# TEXTO EXTRAÍDO
Una propuesta para la defensa y fomento de la ruralidad

In memoriam de Manolo el de San Esteban, amigo, maestro y genial aldeano universal

Recurro a la similitud con la rancia definición de España -unidad de destino en lo universal- no porque esté de acuerdo con ella -en realidad era una argucia ramplona promovida por un régimen dictatorial para justificar una política basada en la implantación de un uniformismo cultural de nuevo cuño- sino, y por un lado, por lo que tiene de reclamo y provocación para llamar la atención sobre la aldea y, por otro, porque jugando con los contenidos de la definición podemos hacer una propuesta para reformular el papel que podría tener la aldea en la gestión del territorio que le es propio, asunto al que he dedicado desde hace años no pocos artículos en LA NUEVA ESPAÑA.

# OBJETIVO DEL EJERCICIO
Reproduce literalmente el fragmento del texto sobre la ruralidad que empieza en las palabras que contienen "Una propuesta para la" y termina después de "LA NUEVA ESPAÑA.".

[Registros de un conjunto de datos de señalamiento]
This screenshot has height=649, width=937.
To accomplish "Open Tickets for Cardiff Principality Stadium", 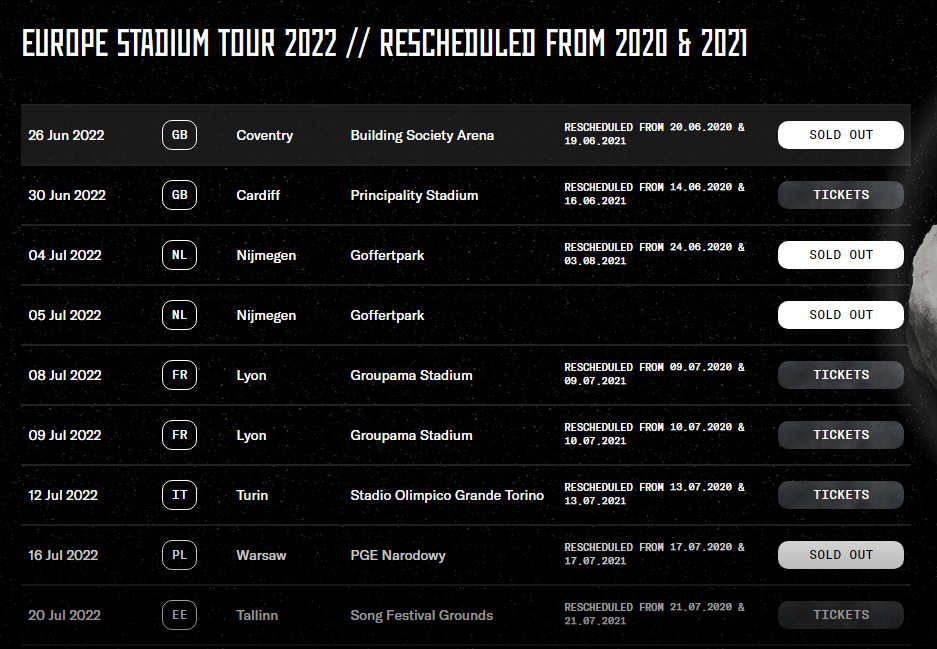I will pos(841,195).
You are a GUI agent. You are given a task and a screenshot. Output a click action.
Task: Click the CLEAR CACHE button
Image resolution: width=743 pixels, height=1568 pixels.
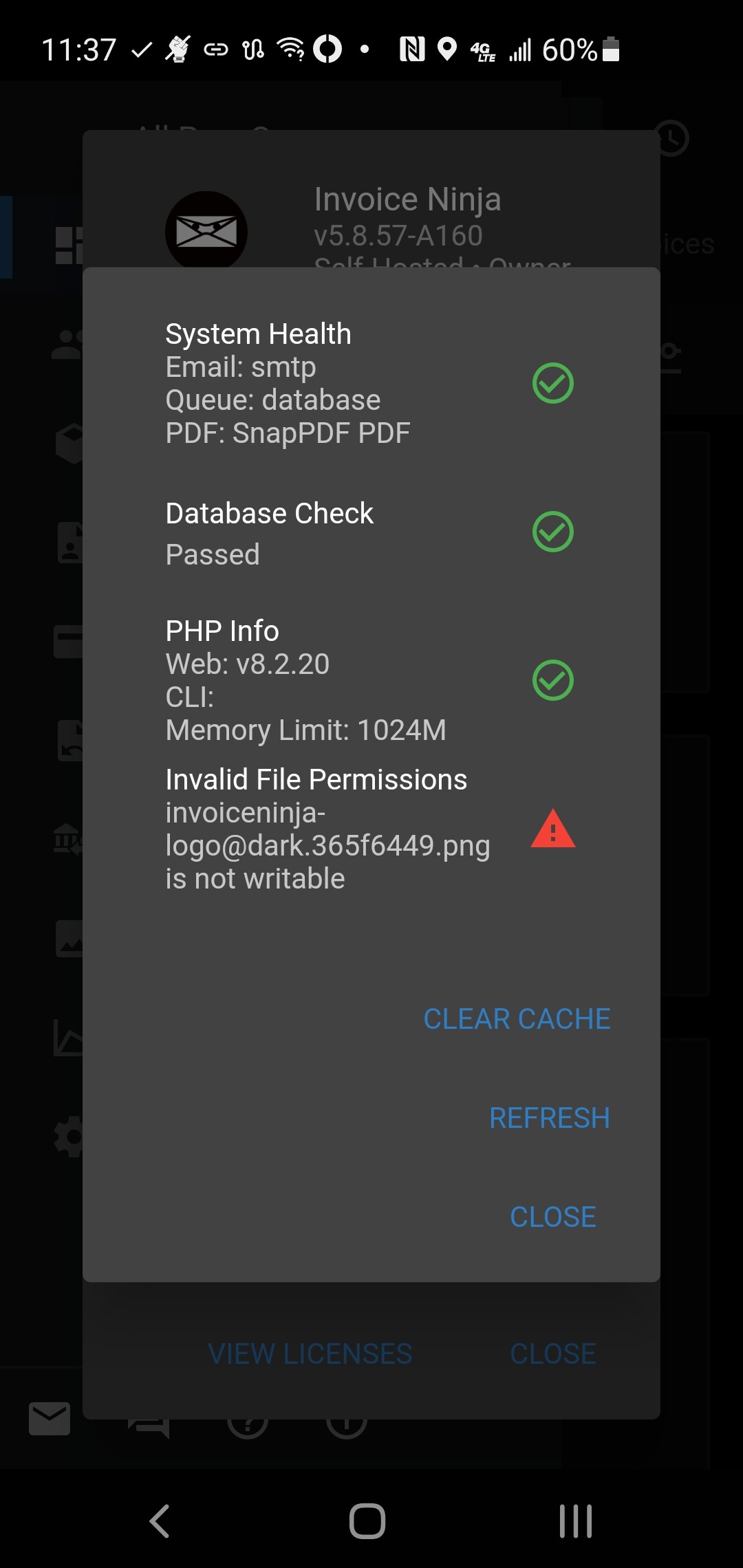(517, 1019)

# SOLUCIÓN DESARROLLADA
Una propuesta para la defensa y fomento de la ruralidad

In memoriam de Manolo el de San Esteban, amigo, maestro y genial aldeano universal

Recurro a la similitud con la rancia definición de España -unidad de destino en lo universal- no porque esté de acuerdo con ella -en realidad era una argucia ramplona promovida por un régimen dictatorial para justificar una política basada en la implantación de un uniformismo cultural de nuevo cuño- sino, y por un lado, por lo que tiene de reclamo y provocación para llamar la atención sobre la aldea y, por otro, porque jugando con los contenidos de la definición podemos hacer una propuesta para reformular el papel que podría tener la aldea en la gestión del territorio que le es propio, asunto al que he dedicado desde hace años no pocos artículos en LA NUEVA ESPAÑA.